Cúpula das Américas sem EUA e Canadá: presidentes fingem críticas ao imperialismo
Nos dias 23 e 24 de fevereiro em Cancun, México, ocorreu a reunião da Cúpula do Rio – que reúne 19 países da América Latina e países caribenhos-, para discussão sobre a organização de um novo bloco entre os países da América, excluindo os dois países ricos, Estados Unidos e Canadá.
O encontro contou com a presença de representantes de 33 países. Mas, mesmo tendo diversos pontos em comum entre todos os presentes, existiu um debate entre o bloco dos ditos de esquerda, principalmente Hugo Chávez (Venezuela) e Rafael Corrêa (Equador), contra o bloco da direita representado por Álvaro Uribe, presidente da Colômbia.
Apesar das supostas polêmicas, porém, o encontro foi bem sucedido no sentido de tirar seu encaminhamento principal – a formação da Comunidade dos Estados Latino-Americanos e Caribenhos, sendo uma alternativa à OEA (Organização dos Estados Americanos). Um dos pontos dessa suposta necessidade desse novo fórum surge devido ao fato que a OEA, assim como o governo norte-americano, já reconhece o presidente recém eleito de Honduras, o golpista Porfírio Lobo.

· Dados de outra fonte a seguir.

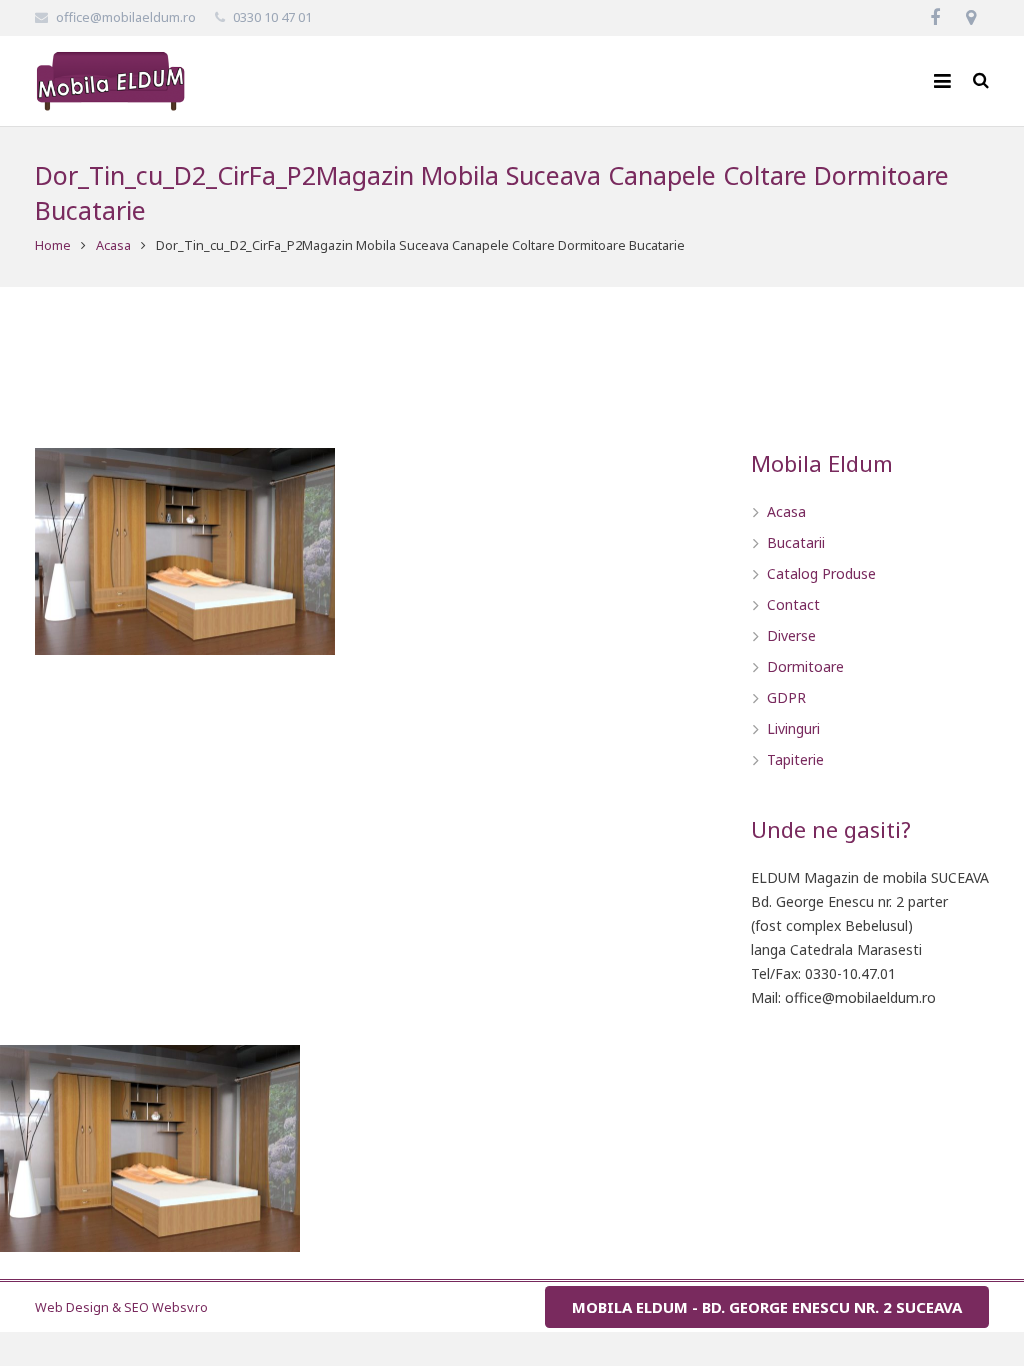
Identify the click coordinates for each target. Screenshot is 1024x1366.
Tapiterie (795, 759)
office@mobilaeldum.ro (126, 17)
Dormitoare (805, 666)
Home (53, 245)
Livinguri (793, 728)
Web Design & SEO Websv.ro (121, 1307)
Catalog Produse (821, 573)
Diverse (791, 635)
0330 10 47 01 (272, 17)
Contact (793, 604)
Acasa (113, 245)
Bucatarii (796, 542)
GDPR (786, 697)
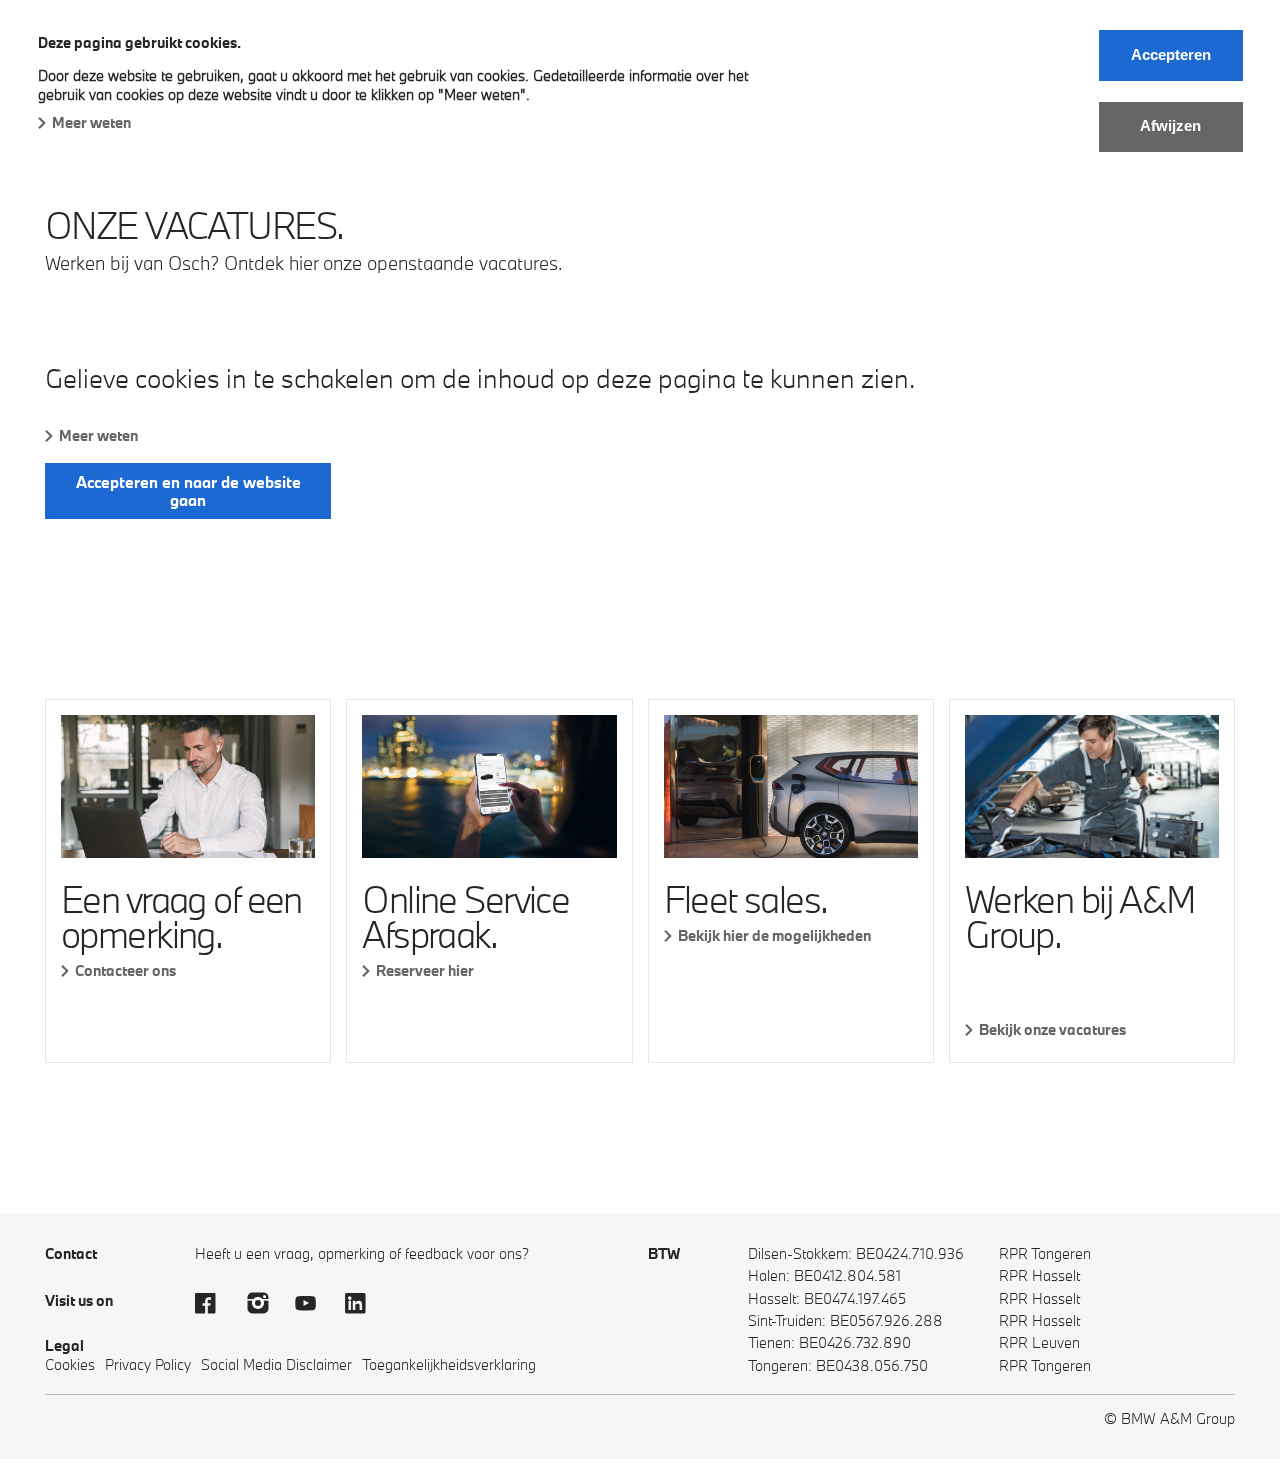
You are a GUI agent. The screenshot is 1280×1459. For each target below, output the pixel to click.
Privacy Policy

A organização da Cúpula do Rio fez questão de que ele não participasse do evento, pelo não reconhecimento de seu governo, e pelo apoio a Zelaya.

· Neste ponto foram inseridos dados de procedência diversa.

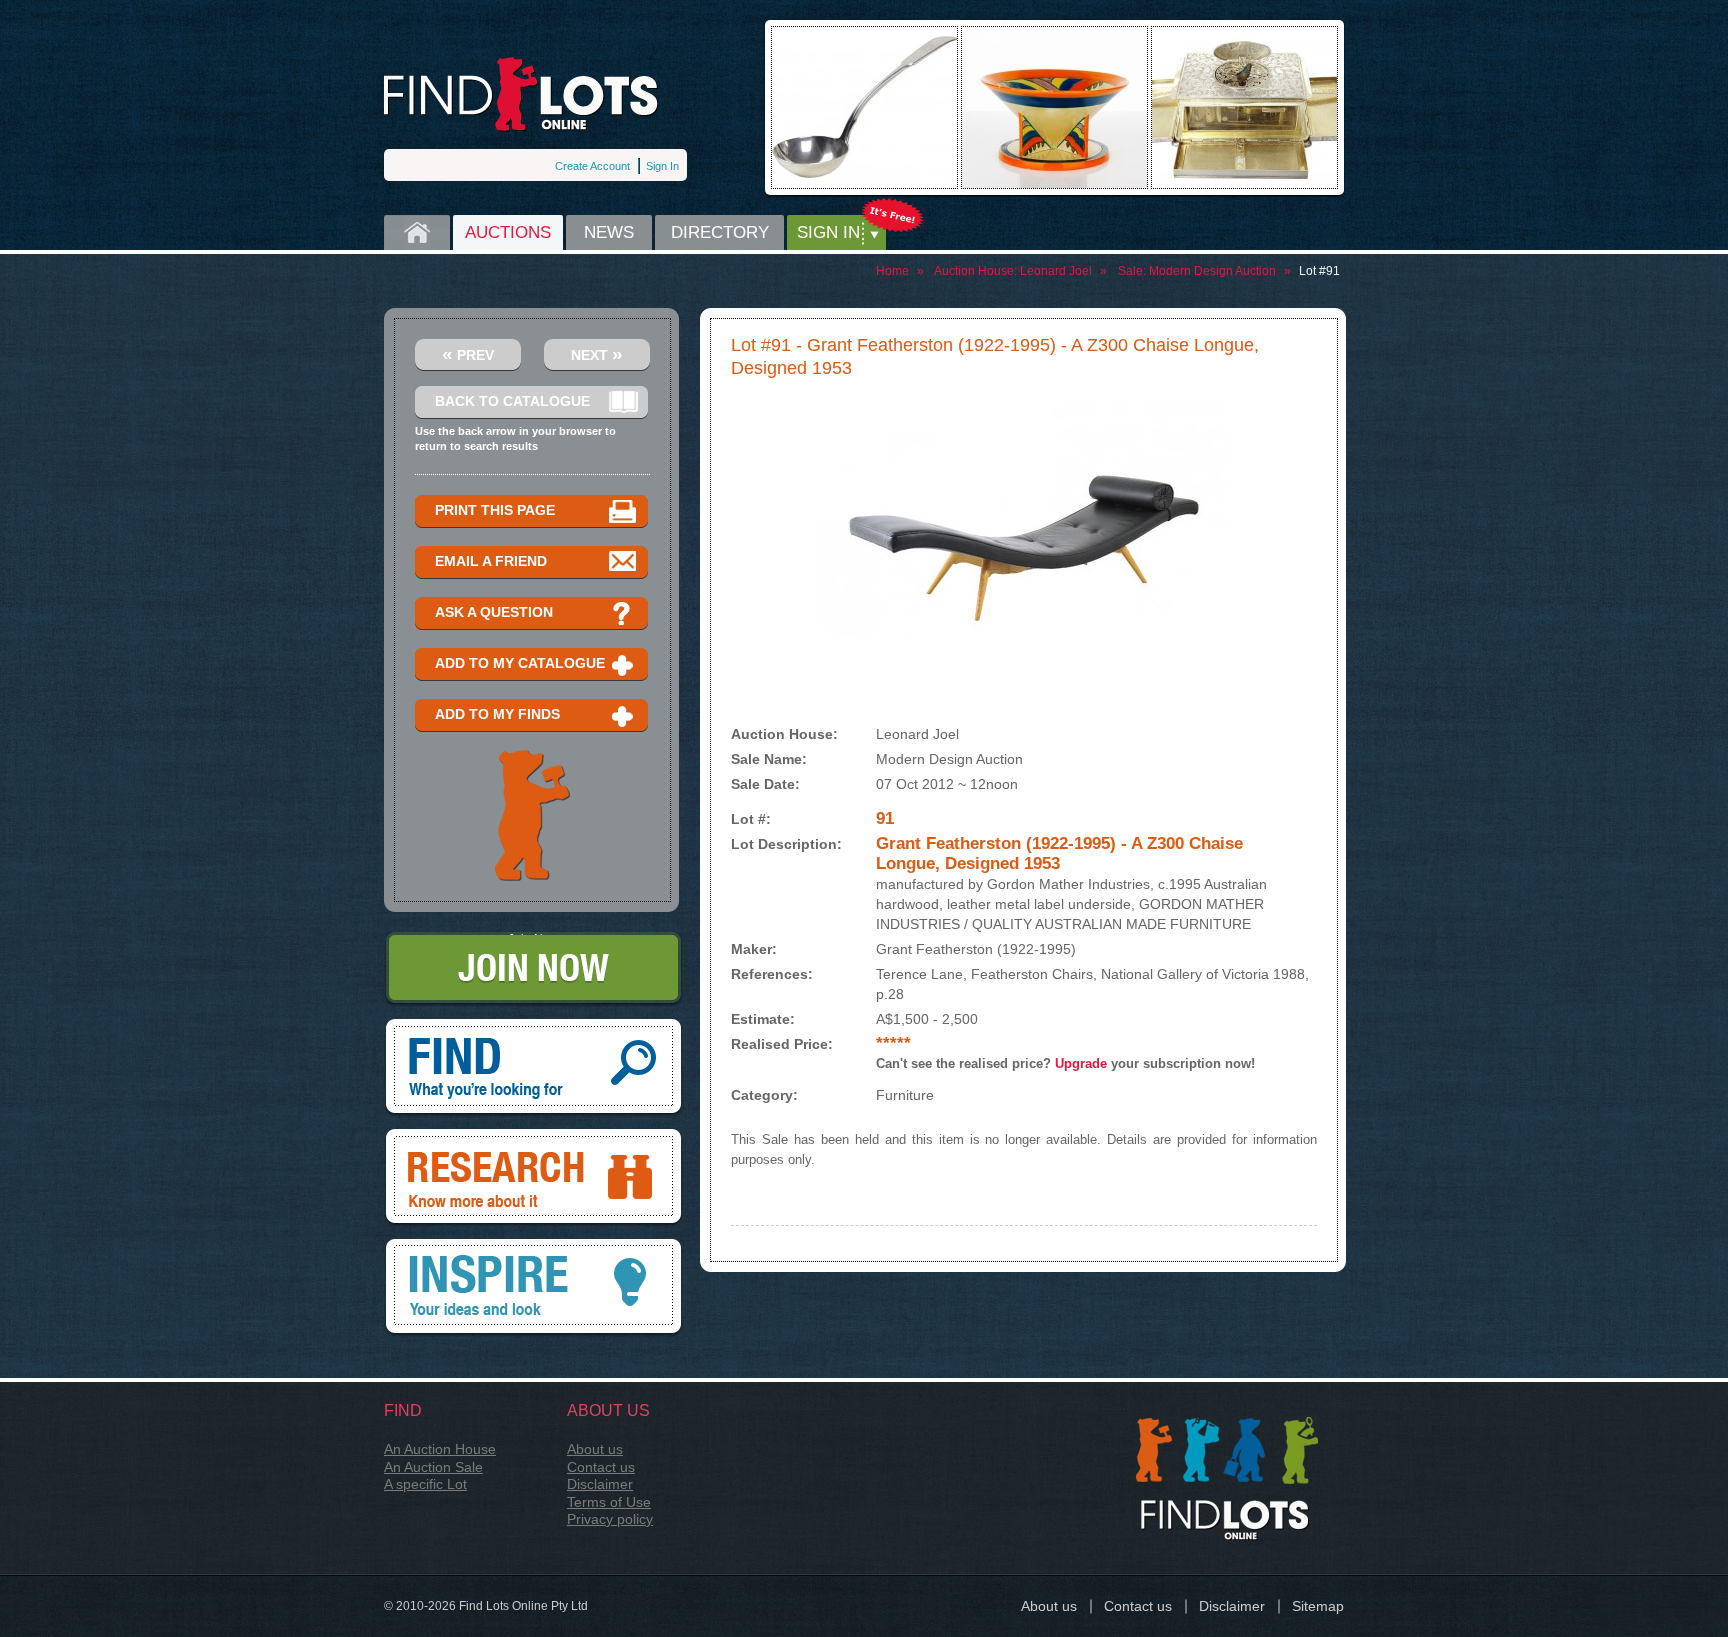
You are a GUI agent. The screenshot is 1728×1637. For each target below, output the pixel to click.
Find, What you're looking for (534, 1026)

Uma versão internacional do que cada um faz em seu país
A nova cúpula surge com a desculpa de melhorar as relações políticas e econômicas entre os países pobres da América, e principalmente sem a interferência direta dos Estados Unidos. Porém, isso não passa de mais uma jogada de marketing, vinda de uma necessidade cada vez maior dos países latinos demonstrarem para suas populações um desprendimento dos países imperialistas, simulando uma maior soberania nacional.
Isso está longe da realidade interna de cada um desses países, que mantém seus vínculos cerrados com os EUA, e quem mais pagar bem. Tanto que um dos entusiastas dessa nova cúpula é Álvaro Uribe, o presidente que permitiu que o governo norte-americano construísse bases militares em território colombiano, tendo uma localização geográfica estratégica, próximo aos outros países latinos. Isso prova que a nova organização não tem nada de progressista.

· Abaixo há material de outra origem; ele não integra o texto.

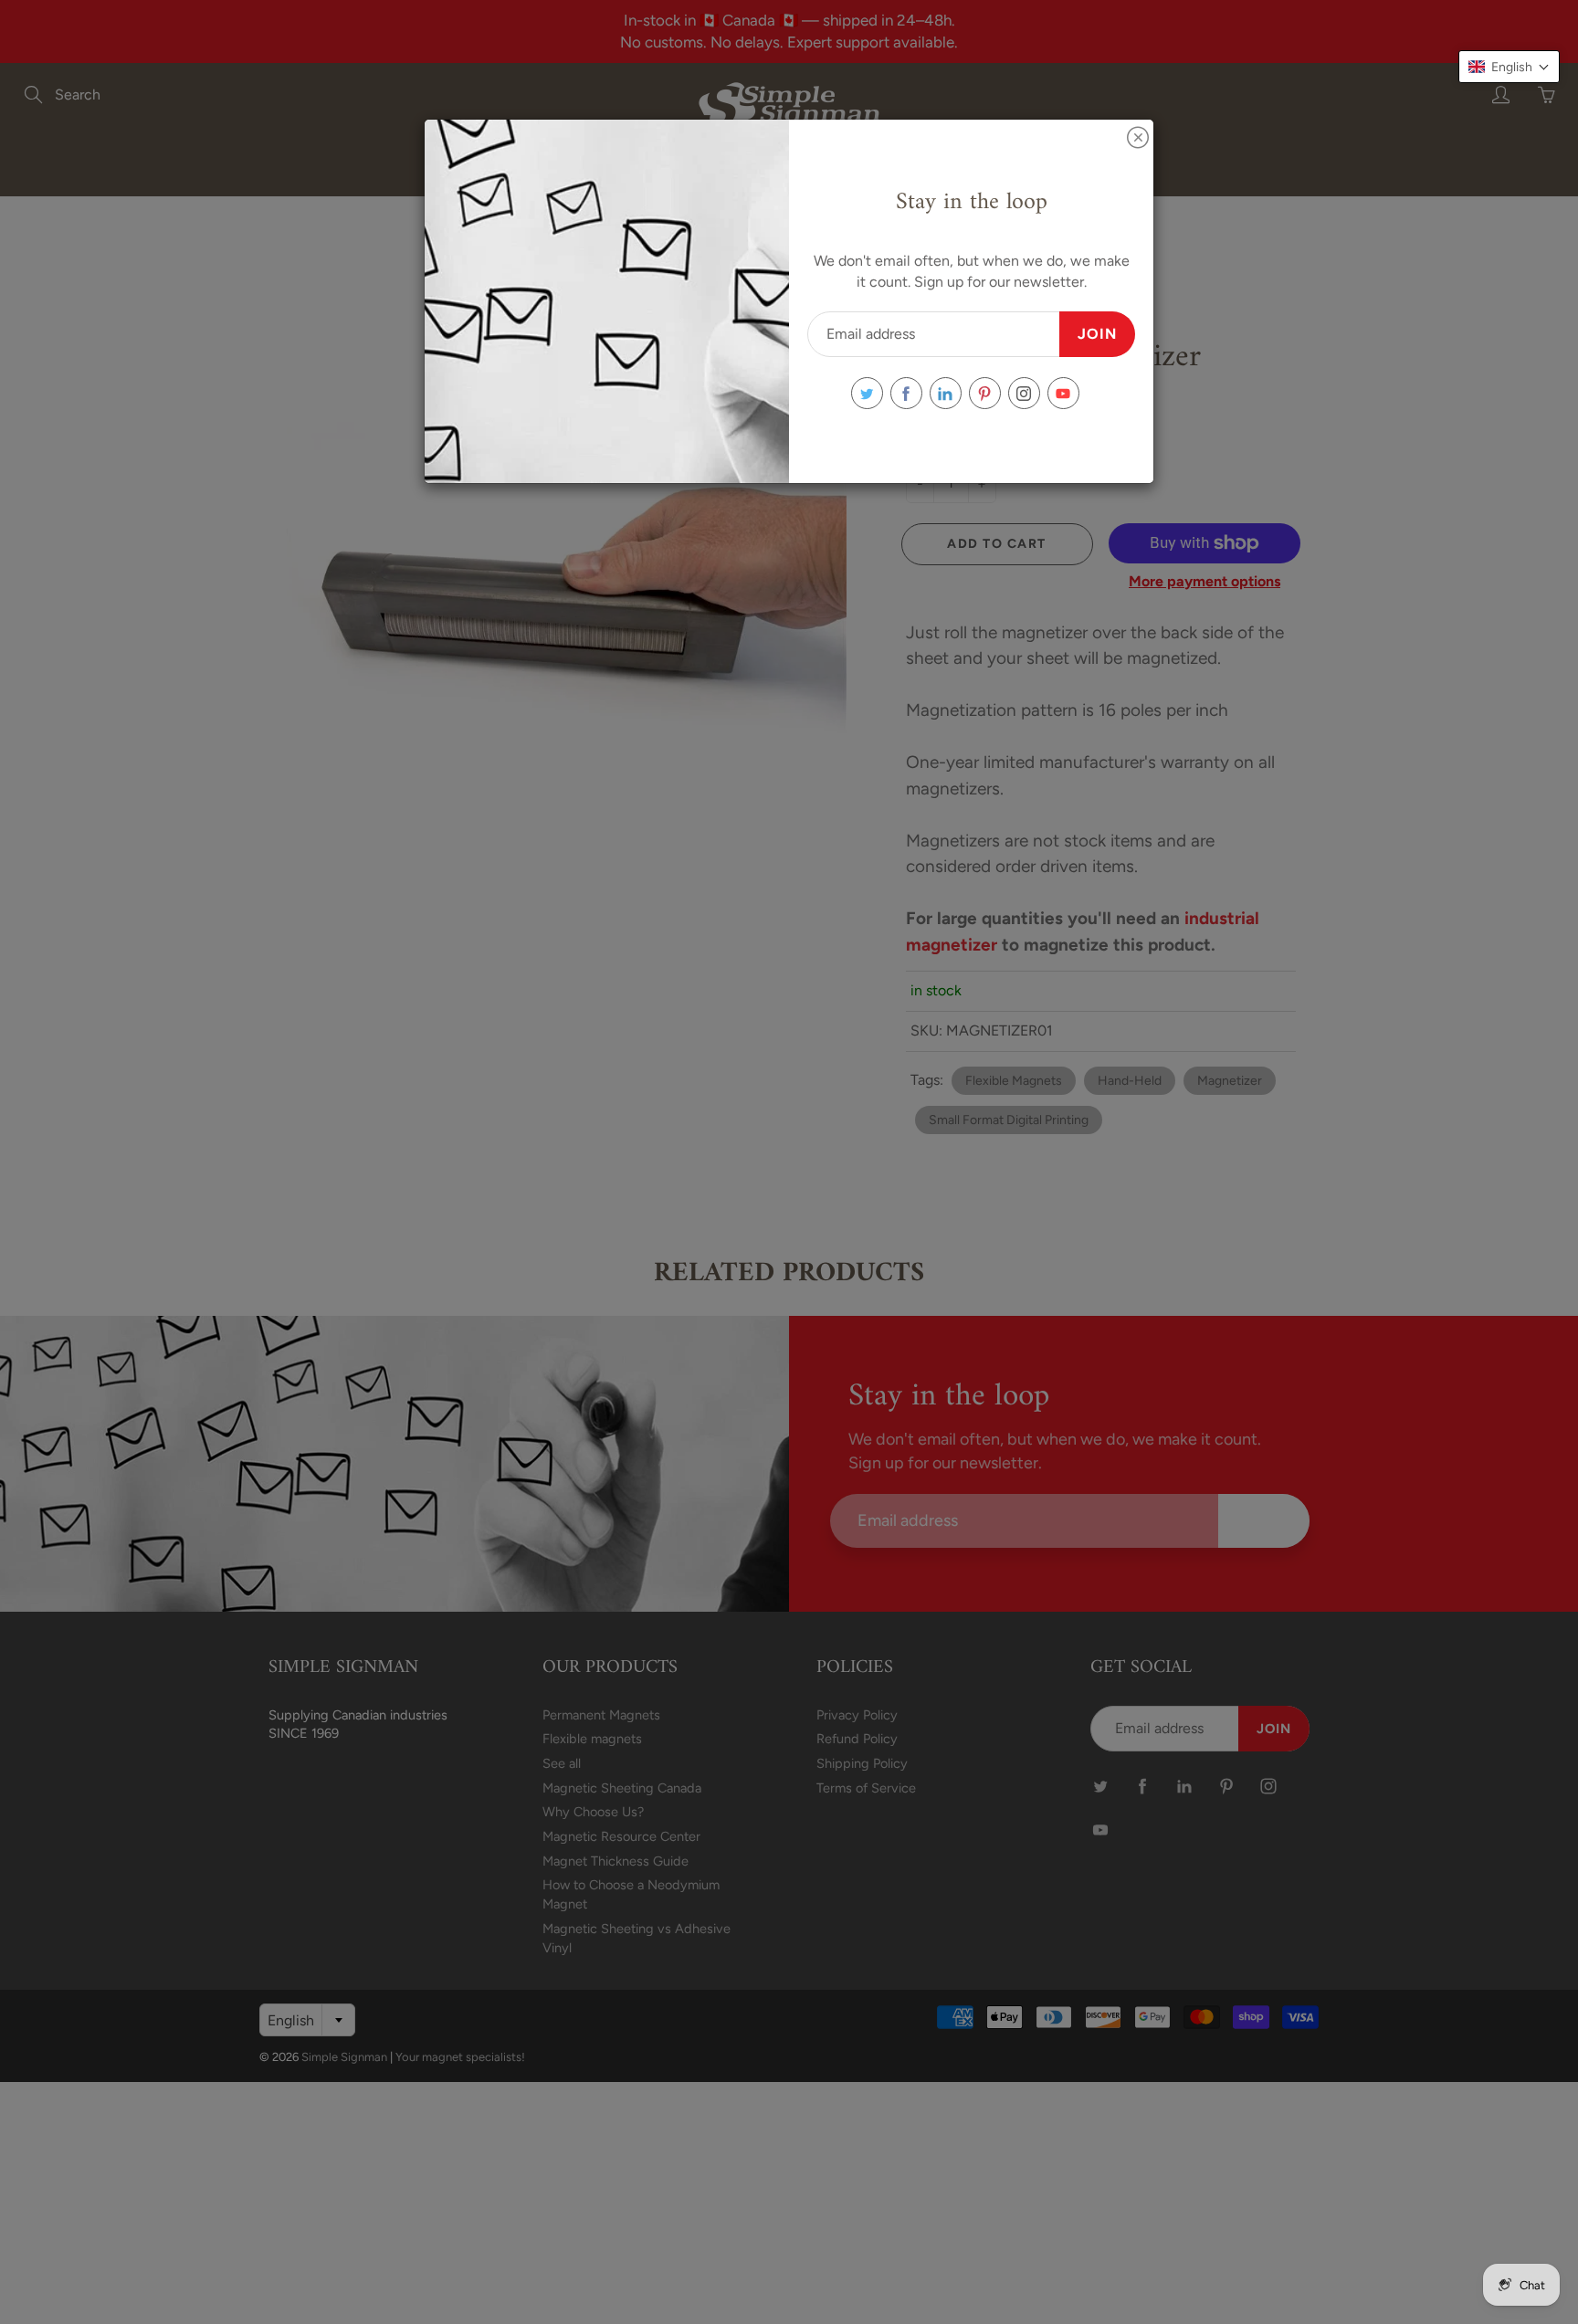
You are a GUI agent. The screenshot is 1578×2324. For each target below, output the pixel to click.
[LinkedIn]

Cada um desses governos tem que fazer diversos acordos com o imperialismo, tanto econômicos como políticos, pois são incapazes de romper com as multinacionais presentes em seus países, e com a sua própria burguesia nacional, sócia menor ou gerente dos negócios imperialistas.
Por isso, esses governos, seja de esquerda ou direita, seguem religiosamente o pagamento da dívida externa com todos os credores internacionais e mantêm relações comerciais subalternas com os Estados Unidos, vendendo matérias-primas a preços mínimos e comprando produtos industrializados com alto custo.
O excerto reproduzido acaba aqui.